Garder 2 types d'avion régionaux à réacteurs (Embraer ou Bombarbier) et faire sortir des turbopropulseur...
N'aurait il pas été plus logique de ne conserver que des jets Bombardier ou Embraer et des turboprop
Soit 2 types d'avions au lieu de 3
Car il va être difficile sur certaines destinations (Castres par exemple) de remplacer l'ATR par un Jet.
Je me souviens du remplacement des ATR sur Quimper par des Jet, certes plus de confort, mais le gain de temps quasi nul sur une aussi petite distance
Réponse de le 11/12/2018 à 14:40 :
C'est déjà compliqué sur Castres, avion de catégorie différente, minimas à l’atterrissage plus élevés. Pour exemple depuis 2 jours l ERJ ne peut pas se poser à Castres et deroute Toulouse.
Réponse de le 12/12/2018 à 11:17 :
Les E145 d'Hop sont aussi sur la sortie (même si la date n'est pas actée). Les turbopropulseurs ne quitteront pas l'offre d'Hop, ils seront sous-traités en location ACMI pour les quelques aéroports qui imposent de telles machines (Brive par exemple)...

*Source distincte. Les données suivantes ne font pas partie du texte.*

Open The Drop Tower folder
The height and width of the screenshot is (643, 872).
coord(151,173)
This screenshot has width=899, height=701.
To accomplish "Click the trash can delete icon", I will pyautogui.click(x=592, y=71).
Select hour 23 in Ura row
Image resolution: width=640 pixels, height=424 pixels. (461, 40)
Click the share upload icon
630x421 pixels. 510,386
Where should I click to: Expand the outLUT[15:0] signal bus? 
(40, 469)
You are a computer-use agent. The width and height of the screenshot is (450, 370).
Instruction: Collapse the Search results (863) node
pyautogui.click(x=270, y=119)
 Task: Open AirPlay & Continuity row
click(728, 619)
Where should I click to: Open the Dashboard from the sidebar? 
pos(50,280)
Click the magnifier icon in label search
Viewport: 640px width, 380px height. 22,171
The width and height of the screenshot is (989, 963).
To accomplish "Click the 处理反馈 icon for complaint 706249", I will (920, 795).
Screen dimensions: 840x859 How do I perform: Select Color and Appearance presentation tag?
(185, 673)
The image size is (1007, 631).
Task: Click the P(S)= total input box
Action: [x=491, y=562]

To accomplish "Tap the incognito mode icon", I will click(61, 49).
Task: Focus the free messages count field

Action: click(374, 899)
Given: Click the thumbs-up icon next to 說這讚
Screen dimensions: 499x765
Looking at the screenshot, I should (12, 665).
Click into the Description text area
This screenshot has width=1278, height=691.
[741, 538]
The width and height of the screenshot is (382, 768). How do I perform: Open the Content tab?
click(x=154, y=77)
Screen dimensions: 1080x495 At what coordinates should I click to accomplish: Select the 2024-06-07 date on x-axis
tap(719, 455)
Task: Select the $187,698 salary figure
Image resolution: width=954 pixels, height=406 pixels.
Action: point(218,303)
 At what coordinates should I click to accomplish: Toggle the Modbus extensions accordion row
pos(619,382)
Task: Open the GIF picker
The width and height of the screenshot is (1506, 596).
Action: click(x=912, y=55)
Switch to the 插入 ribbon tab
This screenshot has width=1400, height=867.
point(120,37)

Pour Quimper on gagne 10-15 minutes de vol: c'est bien en soi mais totalement sans incidence sur le temps de trajet global du fait des contrôles multiples et variés...

Hop cherche à rationaliser son fonctionnement avec deux qualifications de types: Canadair (CR700/1000) et Embraer (170/190/195)... Vu leur carence en pilote (d'où le recours massif à l'ACMI en ce moment avec du Cityjet, du Bulgaria air, etc.)...

Pour la Chine, c'est as usual :o)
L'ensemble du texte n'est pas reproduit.